15. EMPLOYEE SAVINGS PLAN
On May 1, 1999, the Company adopted a 401(k) defined contribution plan that covers all full time employees, as defined, who meet certain length-of-service requirements. Employees may contribute up to a maximum of 15% of their annual compensation (subject to a maximum limit imposed by federal tax law). The Company makes no matching contributions.
16. SUBSEQUENT EVENTS
On January 10, 2002, the Company signed an agreement with Abbott Laboratories to provide the bulk manufacturing of oritavancin. The agreement will provide the Company with additional clinical supply, commercial scale-up, and production to meet significant commercial quantities after the expected launch of oritavancin in 2005. Under the agreement, Abbott will be responsible for the technology transfer of the manufacturing process of oritavancin from Eli Lilly & Company, from which the Company acquired worldwide rights in September 2001. Abbott will also be responsible for providing the necessary chemical manufacturing controls for InterMune's regulatory filings.
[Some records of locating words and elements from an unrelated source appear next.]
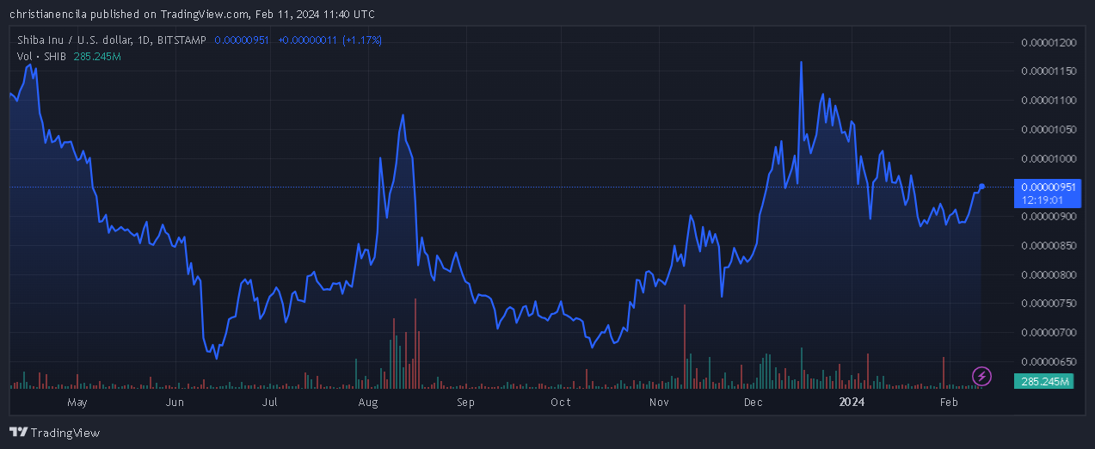Select the Aug label on time axis
The image size is (1095, 449).
click(368, 402)
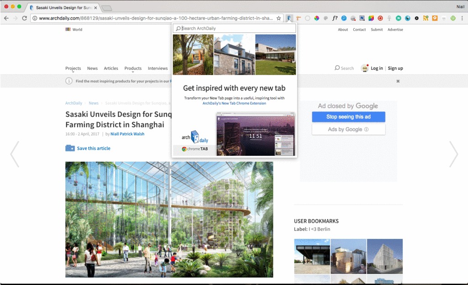The height and width of the screenshot is (285, 468).
Task: Expand the Projects navigation dropdown
Action: pyautogui.click(x=73, y=68)
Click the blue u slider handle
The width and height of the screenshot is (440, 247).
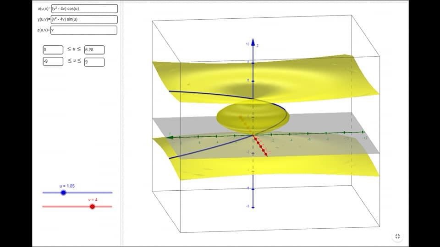point(63,193)
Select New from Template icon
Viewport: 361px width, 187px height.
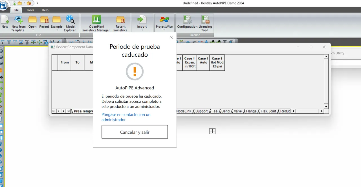[x=19, y=20]
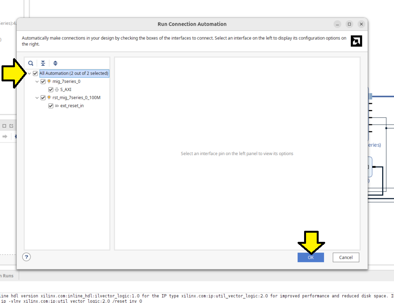Click the S_AXI interface pin icon
The width and height of the screenshot is (394, 303).
[57, 90]
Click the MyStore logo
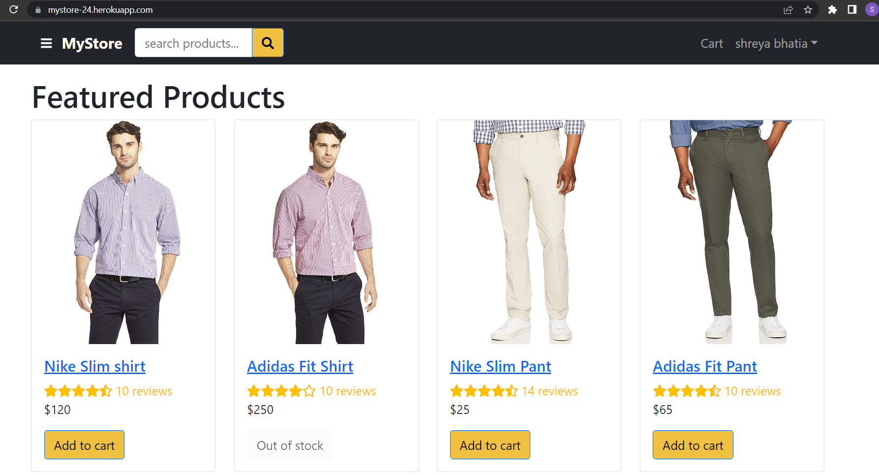 point(92,43)
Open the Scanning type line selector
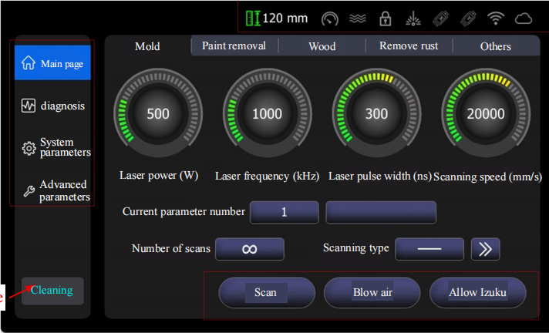The height and width of the screenshot is (333, 549). tap(429, 249)
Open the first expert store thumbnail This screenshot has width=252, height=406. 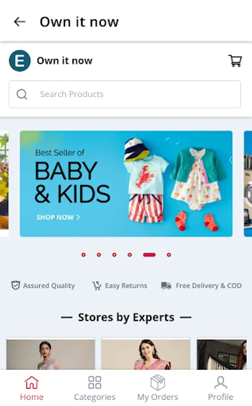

On March 13, 2002 the Company completed a follow-on public offering of 3.0 million shares of common stock at a price of $37.00 per share, raising $111.0 million in gross proceeds. The net proceeds were approximately $104.4 million after deducting underwriting fees of $5.8 million and estimated related expenses of $0.8 million. The offering allows for an over allotment provision of 450,000 shares that may be purchased by the underwriters prior to April 12, 2002.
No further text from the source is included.